Automatic source routing
Ole Troan
otroan at employees.org
Wed Sep 25 11:40:09 CEST 2013
Emmanuel,
>>>>> The problem is really annoying if you want to use autoconfiguration
>>>>> in a multihoming scenario without the need for an external daemon.
>>>>> But maybe i missed a sysctl flag or something like that.
>>>>
>>>> Maybe, maybe not. What system are you using to manage your networking - for example, are you on a recent desktop distro using NetworkManager, which behaves badly in this case?
>>>
>>> I'd say "of course" not. ;) Nothing which could have an effect on the network stack. This is a development system (running on debian wheezy) with only base tools.
>>>
>>> The goal is to have a platform which acts has a multihomed router (with forwarding enabled) but automatically configures its addresses and default routers from RAs (accept_ra set to 2). For this test, the forwarding were disabled in order to limit potential side effects. I also tested with different kernels, it seams the linux kernel always behave like this...
>>>
>>> (...)
>>
>> you need source address dependent routing (e.g. http://tools.ietf.org/html/draft-troan-homenet-sadr-01)

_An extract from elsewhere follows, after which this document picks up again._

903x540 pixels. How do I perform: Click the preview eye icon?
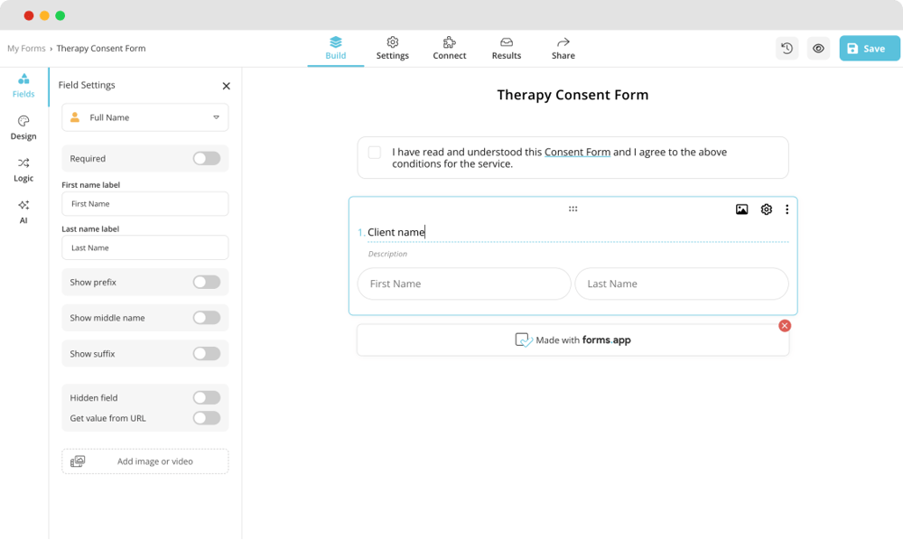point(818,49)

>> I think the latest kernel has SADR working. enable CONFIG_IPV6_SUBTREES.
>
> I didn't know this draft, interesting.
> About CONFIG_IPV6_SUBTREES, i already use it to mitigate this problem, but it is all but automatic. You need to implement an external daemon to listen to RAs and dynamically add source routing entries in order to enforce the kernel not to route on the bad interface.
if you are brave (in a month or so you can be a little less brave) you can run this
https://github.com/fingon
on openwrt. supports SADR.
I'm doing the same as you are with a Cisco IOS router. which also has some shortcomings that I'm working on ironing out.

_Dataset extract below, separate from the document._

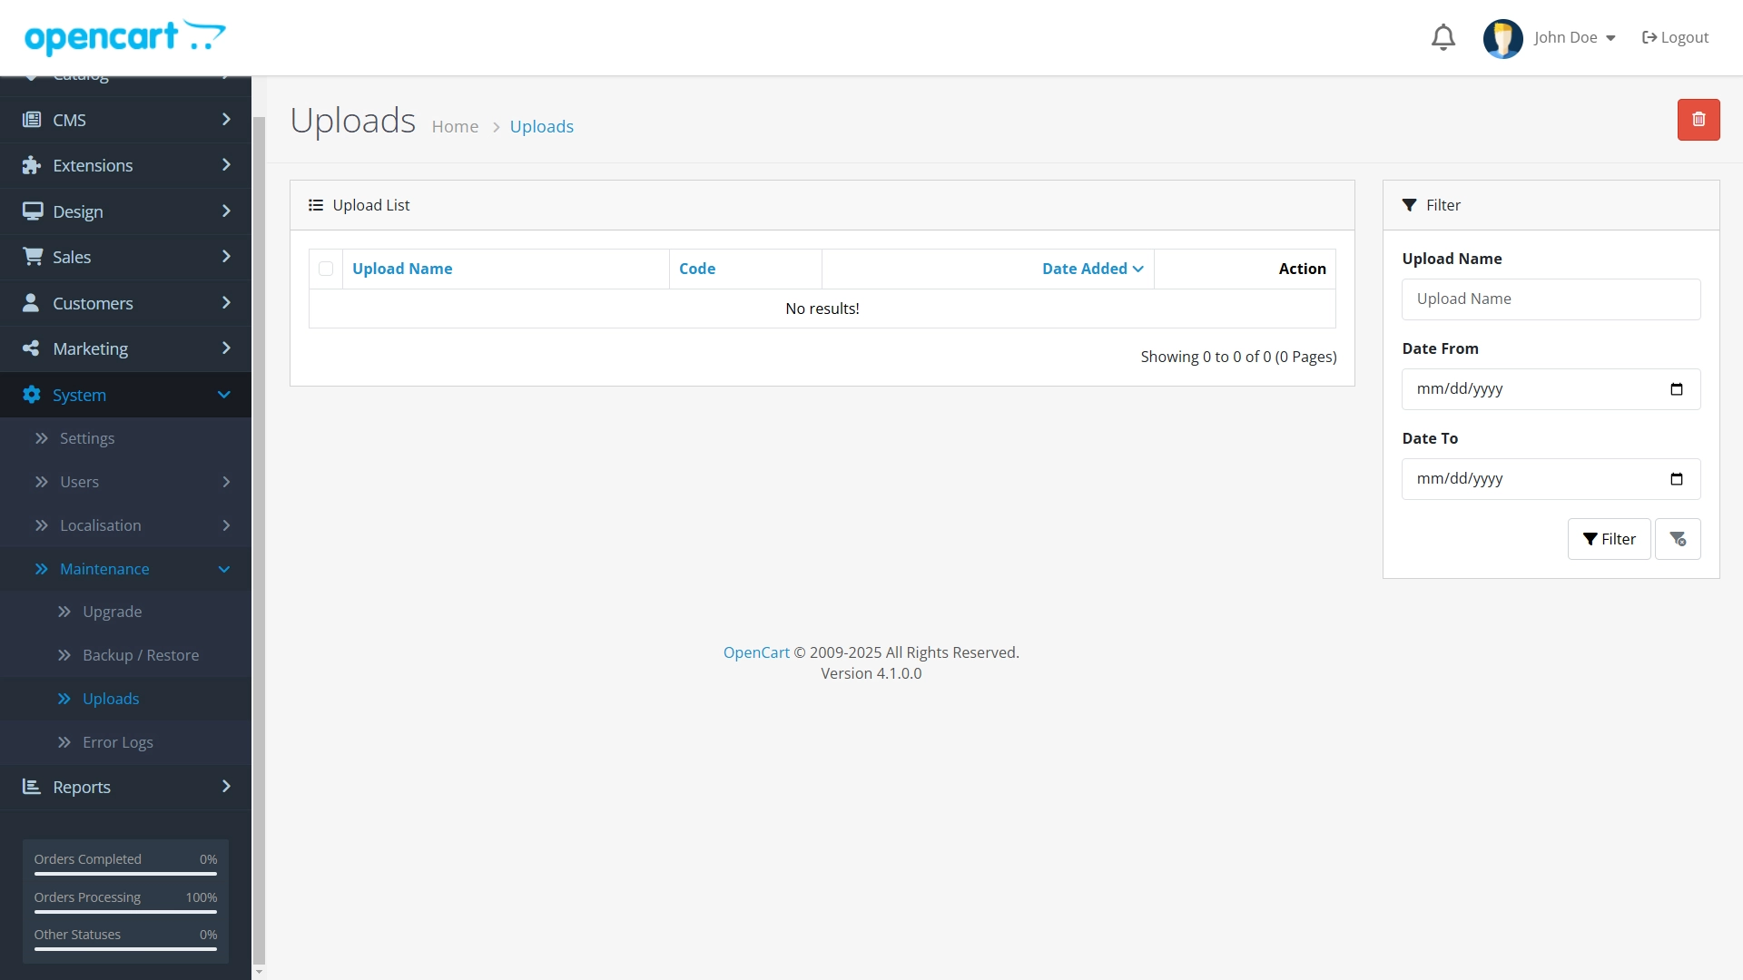Expand the Localisation submenu arrow
The image size is (1743, 980).
225,524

> What puzzles me is that the nexthop selection in the linux kernel:
> * doesn't prefer a router which announces the prefix from which the source address has been generated (when i do a ping6 -I <slaac_eth2> <dest> )
> * doesn't enforce the interface we bound to (when i do a ping6 -I eth2 <dest> )

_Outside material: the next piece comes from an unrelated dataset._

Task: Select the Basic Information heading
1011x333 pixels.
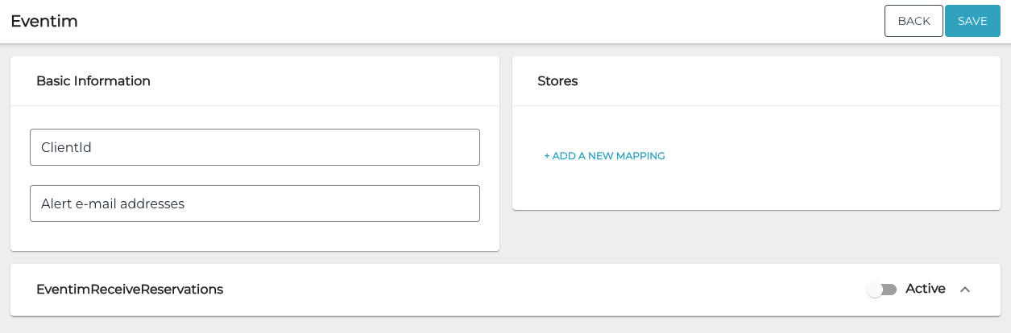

> ...whereas two equivalent routes exists ("default via <router1> dev eth1" and "default via <router2> dev eth2" ). Only the expiration time differs between these routes.
>
> Surprisingly, even the following ping doesn't succeed to enforce the output interface on my setup:
> $ ping6 -r -I "<slaac_eth2>%eth2" <dest>
>
> This is what sounds weird to me. If this is the actual kernel behaviour, i think we might need to enforce the nexthop selection to prefer the interface corresponding to the source address of the packet (when the packet is locally generated).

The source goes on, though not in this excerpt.